Task goal —
Would you return the entries exactly, with every line intact?

Records shown —
===
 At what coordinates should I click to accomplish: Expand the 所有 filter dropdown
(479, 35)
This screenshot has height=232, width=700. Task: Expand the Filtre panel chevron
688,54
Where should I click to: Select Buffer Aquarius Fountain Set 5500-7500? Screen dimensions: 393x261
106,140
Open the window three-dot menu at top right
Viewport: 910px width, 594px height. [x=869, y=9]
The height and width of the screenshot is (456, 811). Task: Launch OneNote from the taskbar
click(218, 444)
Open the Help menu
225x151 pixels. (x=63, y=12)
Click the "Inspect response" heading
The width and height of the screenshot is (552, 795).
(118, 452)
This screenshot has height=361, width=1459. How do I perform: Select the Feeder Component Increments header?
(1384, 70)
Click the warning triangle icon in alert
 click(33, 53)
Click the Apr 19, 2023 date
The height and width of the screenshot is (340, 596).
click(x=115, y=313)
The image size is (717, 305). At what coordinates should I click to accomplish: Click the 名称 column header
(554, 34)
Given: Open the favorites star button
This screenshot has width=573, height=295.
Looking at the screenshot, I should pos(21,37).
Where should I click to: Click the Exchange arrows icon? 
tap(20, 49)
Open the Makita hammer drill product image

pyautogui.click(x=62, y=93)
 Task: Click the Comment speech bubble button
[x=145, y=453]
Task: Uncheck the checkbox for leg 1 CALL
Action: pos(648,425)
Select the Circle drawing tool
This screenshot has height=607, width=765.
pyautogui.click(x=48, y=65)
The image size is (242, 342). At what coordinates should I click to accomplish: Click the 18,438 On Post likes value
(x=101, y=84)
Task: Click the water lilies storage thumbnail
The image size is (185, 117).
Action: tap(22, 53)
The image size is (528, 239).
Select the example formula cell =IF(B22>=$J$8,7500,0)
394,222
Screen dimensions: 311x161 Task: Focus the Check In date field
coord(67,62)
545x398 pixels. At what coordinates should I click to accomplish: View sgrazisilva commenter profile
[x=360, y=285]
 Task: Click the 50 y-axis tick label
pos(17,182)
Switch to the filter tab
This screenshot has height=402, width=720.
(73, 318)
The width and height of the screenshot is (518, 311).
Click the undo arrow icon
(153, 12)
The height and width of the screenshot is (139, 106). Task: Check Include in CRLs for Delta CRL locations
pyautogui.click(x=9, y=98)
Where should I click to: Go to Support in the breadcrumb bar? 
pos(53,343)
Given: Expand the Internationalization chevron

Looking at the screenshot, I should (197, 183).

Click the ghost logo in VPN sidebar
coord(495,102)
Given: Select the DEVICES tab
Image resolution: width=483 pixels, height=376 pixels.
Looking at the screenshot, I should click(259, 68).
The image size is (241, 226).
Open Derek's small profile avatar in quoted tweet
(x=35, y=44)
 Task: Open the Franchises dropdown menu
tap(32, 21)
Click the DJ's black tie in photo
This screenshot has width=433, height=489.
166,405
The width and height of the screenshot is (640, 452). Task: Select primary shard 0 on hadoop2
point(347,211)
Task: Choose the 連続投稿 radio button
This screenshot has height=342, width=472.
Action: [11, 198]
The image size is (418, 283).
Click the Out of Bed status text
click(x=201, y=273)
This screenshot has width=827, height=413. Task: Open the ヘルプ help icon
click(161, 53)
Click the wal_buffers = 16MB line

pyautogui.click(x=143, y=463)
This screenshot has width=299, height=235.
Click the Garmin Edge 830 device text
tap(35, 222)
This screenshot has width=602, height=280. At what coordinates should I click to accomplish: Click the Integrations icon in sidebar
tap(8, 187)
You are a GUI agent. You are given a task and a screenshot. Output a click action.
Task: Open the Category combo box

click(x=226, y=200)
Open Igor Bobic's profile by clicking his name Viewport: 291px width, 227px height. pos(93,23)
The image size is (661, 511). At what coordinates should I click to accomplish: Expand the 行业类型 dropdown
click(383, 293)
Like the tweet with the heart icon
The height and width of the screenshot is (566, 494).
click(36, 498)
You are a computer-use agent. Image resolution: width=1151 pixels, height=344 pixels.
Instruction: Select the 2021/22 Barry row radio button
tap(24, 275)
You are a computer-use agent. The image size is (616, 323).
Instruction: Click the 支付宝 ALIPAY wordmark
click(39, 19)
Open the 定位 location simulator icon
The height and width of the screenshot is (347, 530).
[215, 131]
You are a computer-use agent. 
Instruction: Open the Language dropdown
===
Final answer —
 At what coordinates should I click to accomplish: Expand the 所有 filter dropdown
(479, 35)
This screenshot has height=232, width=700. Task: Expand the Filtre panel chevron
688,54
Where should I click to: Select Buffer Aquarius Fountain Set 5500-7500? Screen dimensions: 393x261
106,140
Open the window three-dot menu at top right
Viewport: 910px width, 594px height. [x=869, y=9]
The height and width of the screenshot is (456, 811). Task: Launch OneNote from the taskbar
click(218, 444)
Open the Help menu
225x151 pixels. (x=63, y=12)
Click the "Inspect response" heading
The width and height of the screenshot is (552, 795).
(118, 452)
This screenshot has height=361, width=1459. How do I perform: Select the Feeder Component Increments header?
(1384, 70)
Click the warning triangle icon in alert
 click(33, 53)
Click the Apr 19, 2023 date
The height and width of the screenshot is (340, 596).
click(x=115, y=313)
The image size is (717, 305). At what coordinates should I click to accomplish: Click the 名称 column header
(554, 34)
Given: Open the favorites star button
This screenshot has width=573, height=295.
Looking at the screenshot, I should pos(21,37).
Where should I click to: Click the Exchange arrows icon? 
tap(20, 49)
Open the Makita hammer drill product image

pyautogui.click(x=62, y=93)
 Task: Click the Comment speech bubble button
[x=145, y=453]
Task: Uncheck the checkbox for leg 1 CALL
Action: pos(648,425)
Select the Circle drawing tool
This screenshot has height=607, width=765.
pyautogui.click(x=48, y=65)
The image size is (242, 342). At what coordinates should I click to accomplish: Click the 18,438 On Post likes value
(x=101, y=84)
Task: Click the water lilies storage thumbnail
The image size is (185, 117).
Action: tap(22, 53)
The image size is (528, 239).
Select the example formula cell =IF(B22>=$J$8,7500,0)
394,222
Screen dimensions: 311x161 Task: Focus the Check In date field
coord(67,62)
545x398 pixels. At what coordinates should I click to accomplish: View sgrazisilva commenter profile
[x=360, y=285]
 Task: Click the 50 y-axis tick label
pos(17,182)
Switch to the filter tab
This screenshot has height=402, width=720.
(73, 318)
The width and height of the screenshot is (518, 311).
Click the undo arrow icon
(153, 12)
The height and width of the screenshot is (139, 106). Task: Check Include in CRLs for Delta CRL locations
pyautogui.click(x=9, y=98)
Where should I click to: Go to Support in the breadcrumb bar? 
pos(53,343)
Given: Expand the Internationalization chevron

Looking at the screenshot, I should (197, 183).

Click the ghost logo in VPN sidebar
coord(495,102)
Given: Select the DEVICES tab
Image resolution: width=483 pixels, height=376 pixels.
Looking at the screenshot, I should click(259, 68).
The image size is (241, 226).
Open Derek's small profile avatar in quoted tweet
(x=35, y=44)
 Task: Open the Franchises dropdown menu
tap(32, 21)
Click the DJ's black tie in photo
This screenshot has width=433, height=489.
166,405
The width and height of the screenshot is (640, 452). Task: Select primary shard 0 on hadoop2
point(347,211)
Task: Choose the 連続投稿 radio button
This screenshot has height=342, width=472.
Action: [11, 198]
The image size is (418, 283).
Click the Out of Bed status text
click(x=201, y=273)
This screenshot has width=827, height=413. Task: Open the ヘルプ help icon
click(161, 53)
Click the wal_buffers = 16MB line

pyautogui.click(x=143, y=463)
This screenshot has width=299, height=235.
Click the Garmin Edge 830 device text
tap(35, 222)
This screenshot has width=602, height=280. At what coordinates should I click to accomplish: Click the Integrations icon in sidebar
tap(8, 187)
You are a GUI agent. You are given a task and a screenshot. Output a click action.
Task: Open the Category combo box

click(x=226, y=200)
Open Igor Bobic's profile by clicking his name Viewport: 291px width, 227px height. pos(93,23)
The image size is (661, 511). At what coordinates should I click to accomplish: Expand the 行业类型 dropdown
click(383, 293)
Like the tweet with the heart icon
The height and width of the screenshot is (566, 494).
click(36, 498)
You are a computer-use agent. Image resolution: width=1151 pixels, height=344 pixels.
Instruction: Select the 2021/22 Barry row radio button
tap(24, 275)
You are a computer-use agent. The image size is (616, 323).
Instruction: Click the 支付宝 ALIPAY wordmark
click(39, 19)
Open the 定位 location simulator icon
The height and width of the screenshot is (347, 530).
[215, 131]
You are a computer-use agent. 
Instruction: Open the Language dropdown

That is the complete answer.